İlk girls lover kurgum,
henüz çok toy birisiyim ama hikayemi okumanızı da çok isterim.
Keyifli okumalar!
Onu kırmak istemiyordum, üzmekte istemiyordum, hayır demek istiyor ama bir türlü hayır da diyemiyordum. Hayır diyememekle birlikte evet de diyemiyordum. Sadece oturduğum eski bankta saçma sapan hallere bürünüyordum.
"Ah hadi ama Cassie..." dediğinde dudaklarımı büzüştürüp gözlerimi kaçırdım.

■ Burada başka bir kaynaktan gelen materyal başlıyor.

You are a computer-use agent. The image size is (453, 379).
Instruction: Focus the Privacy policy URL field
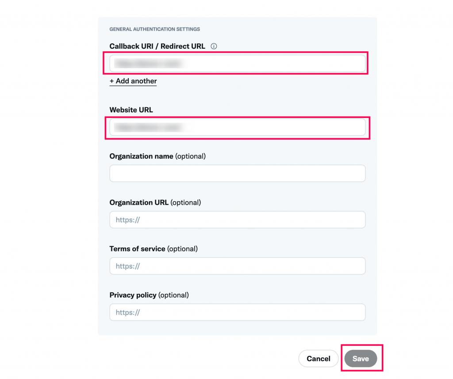238,313
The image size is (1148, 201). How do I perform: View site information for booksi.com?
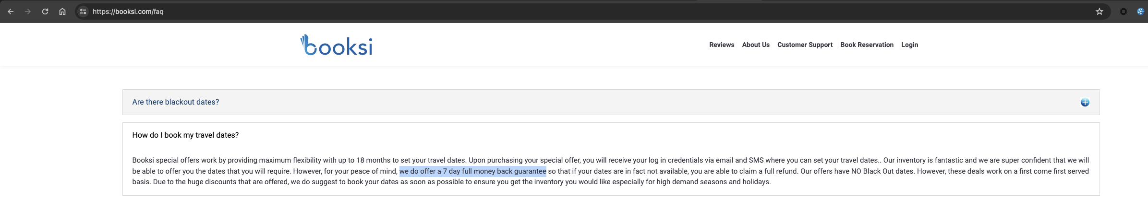[83, 12]
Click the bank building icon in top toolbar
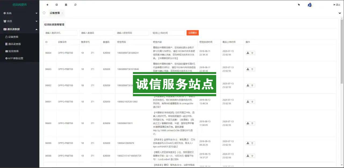 point(66,5)
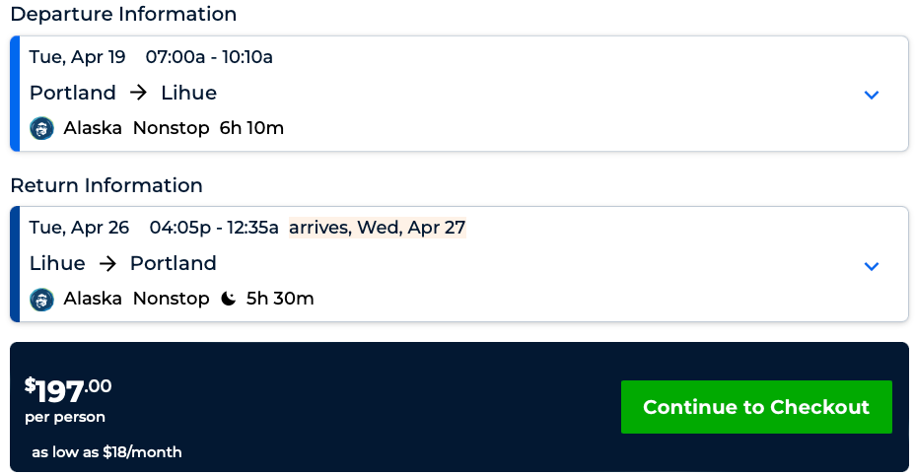Click the Return Information heading
The image size is (915, 475).
(106, 185)
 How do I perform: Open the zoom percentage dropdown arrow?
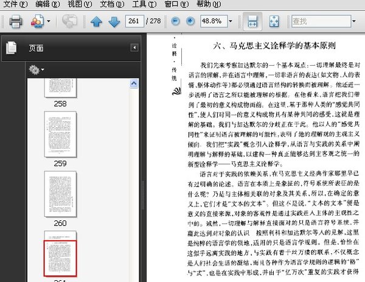click(231, 21)
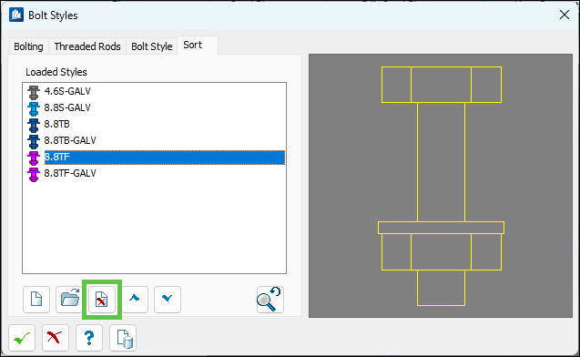Click the magnifier reset view icon
580x357 pixels.
point(270,300)
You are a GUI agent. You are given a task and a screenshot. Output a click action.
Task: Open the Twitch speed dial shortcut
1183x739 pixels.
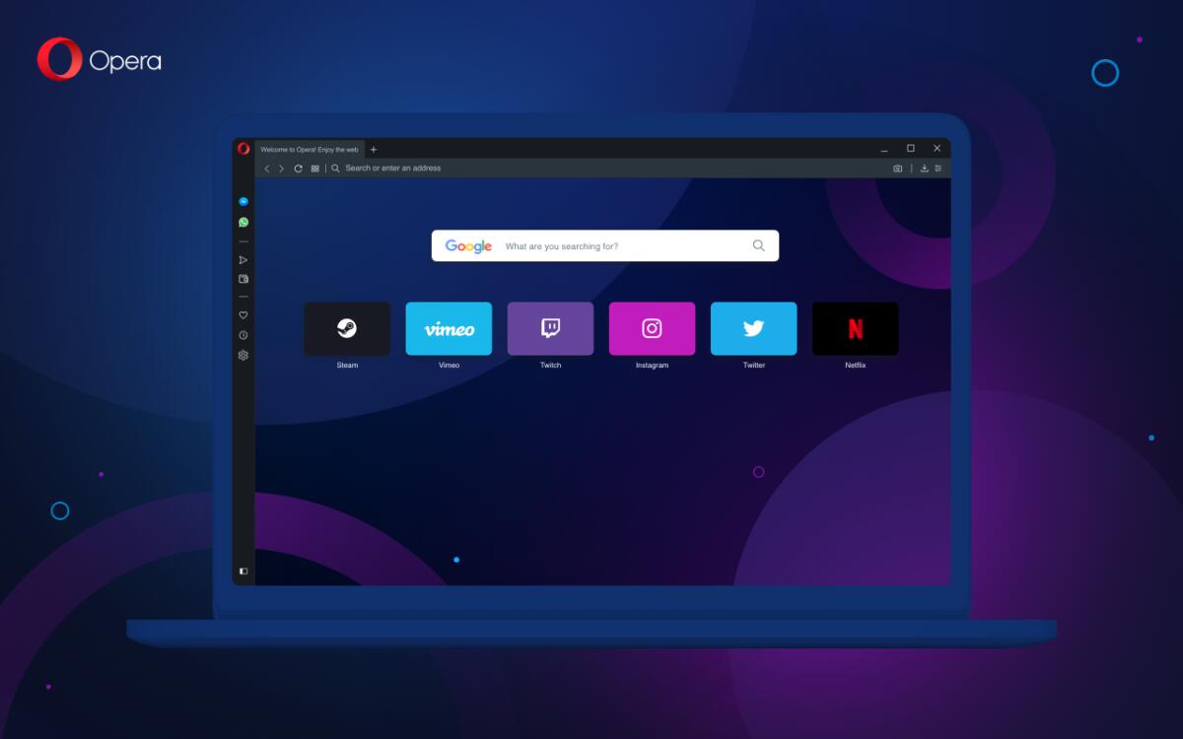550,328
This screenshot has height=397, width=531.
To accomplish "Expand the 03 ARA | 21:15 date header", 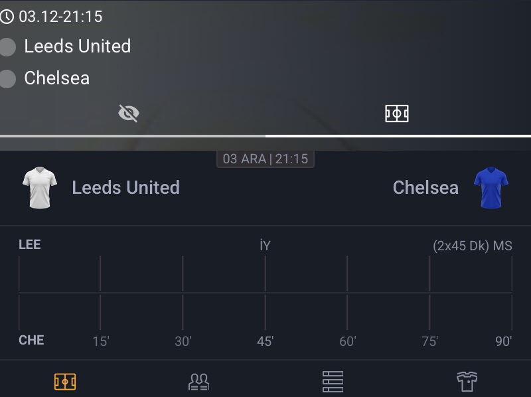I will [266, 158].
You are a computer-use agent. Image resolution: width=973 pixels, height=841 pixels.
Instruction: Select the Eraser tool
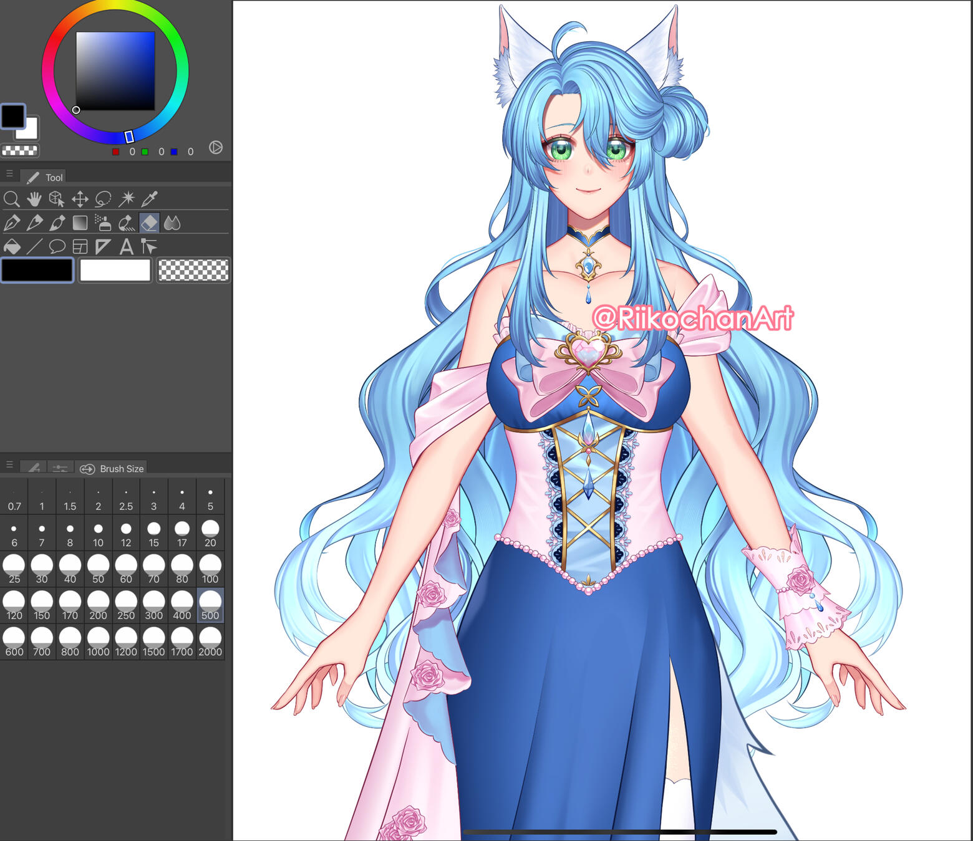click(149, 223)
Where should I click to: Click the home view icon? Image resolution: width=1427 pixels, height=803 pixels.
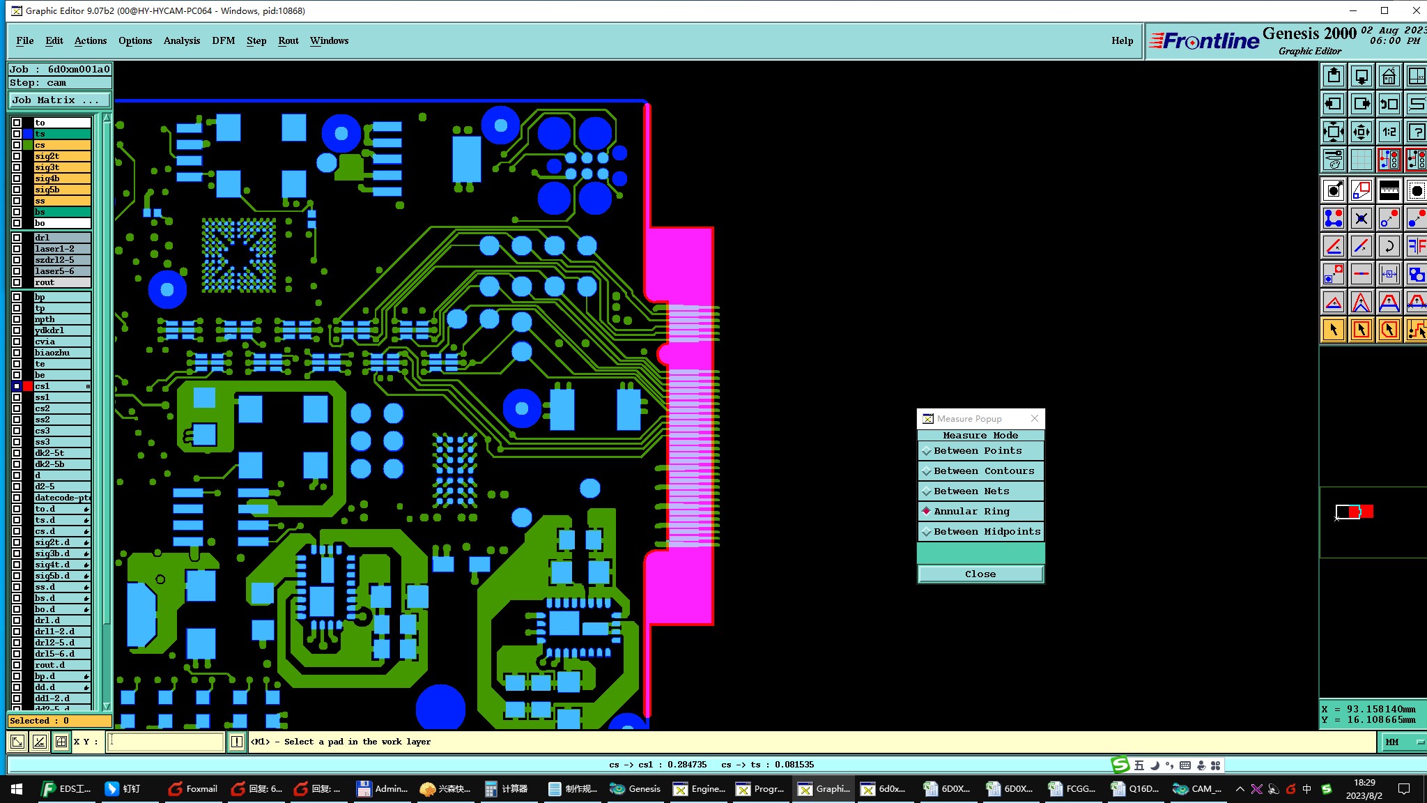[1389, 76]
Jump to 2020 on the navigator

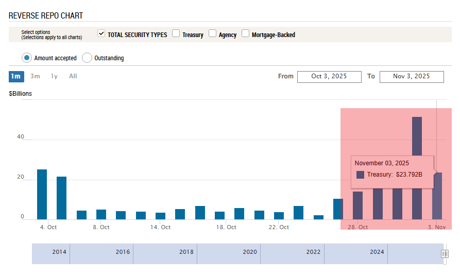[x=249, y=252]
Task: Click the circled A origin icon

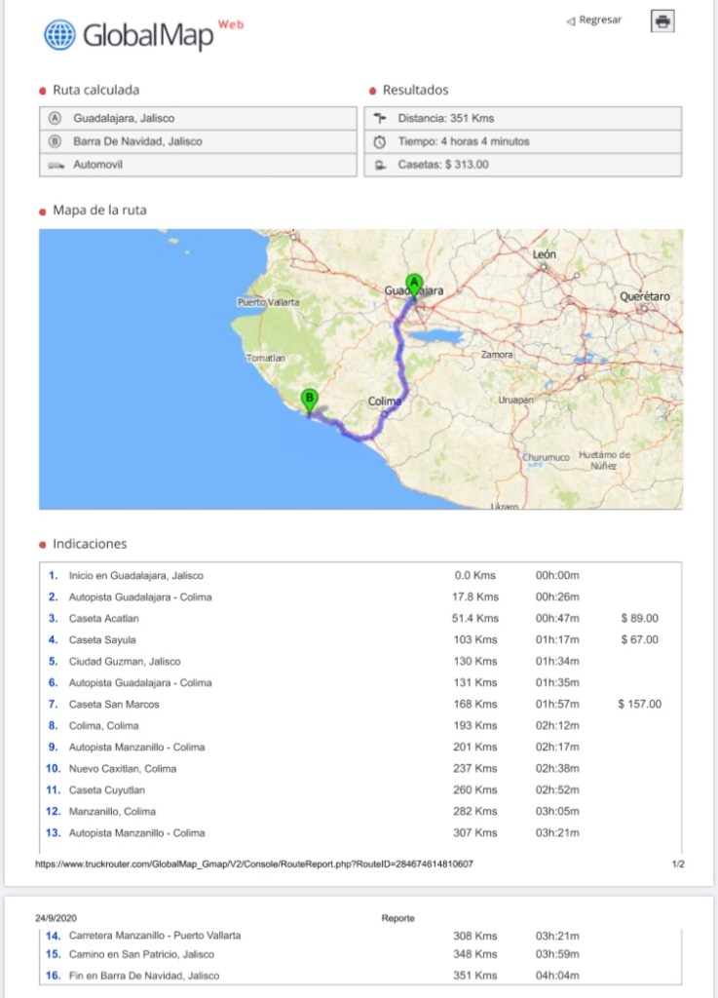Action: point(55,118)
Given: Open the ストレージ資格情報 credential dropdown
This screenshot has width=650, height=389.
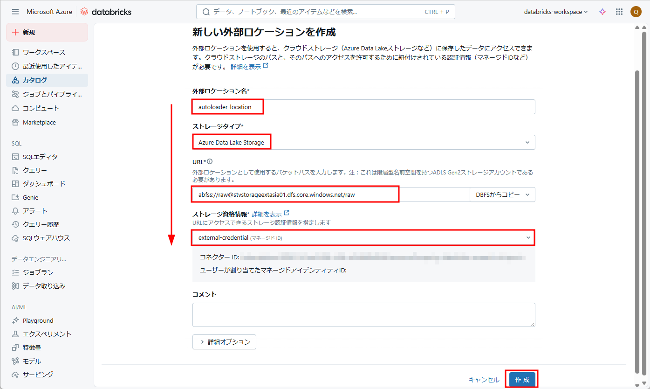Looking at the screenshot, I should pos(363,238).
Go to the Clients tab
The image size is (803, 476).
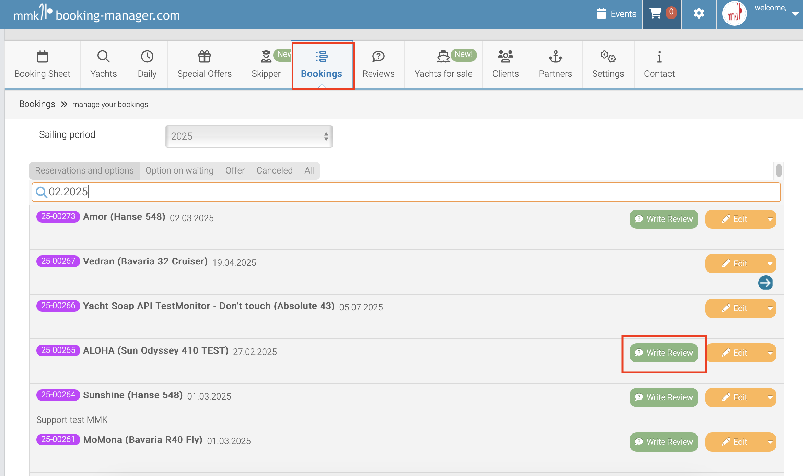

"Jennifer, yani şimdi-" Jennifer uzun gövdesini bana doğru yakınlaştırdığında cümlemi yarıda bölmeme sebep oldu. İşaret parmağını dudaklarımın üzerine bastırıp, "Sus ve beni onaylarcasına gözlerini kırpıştır." Gözlerimi kahvenin ağır kaçtığı ela gözlerinden kaçırdım. Buna sinir olmuştu, bu hareketime hep sinir olurdu. Burnundan sertçe nefes verdiğinde ılık nefesi tenimi gıdıkladı.
"Gözlerini benden kaçırma Cassie!"
Üzerime abanmaktan vazgeçerek vücudunu doğrulttuğunda eş zamanlı olarak işaret parmağını da dudaklarımdan yavaşça çekti. Dudaklarımın kilidini kırmış gibi omuz silkti ve gözlerini üzerimden çekmeden benden bir cevap bekledi.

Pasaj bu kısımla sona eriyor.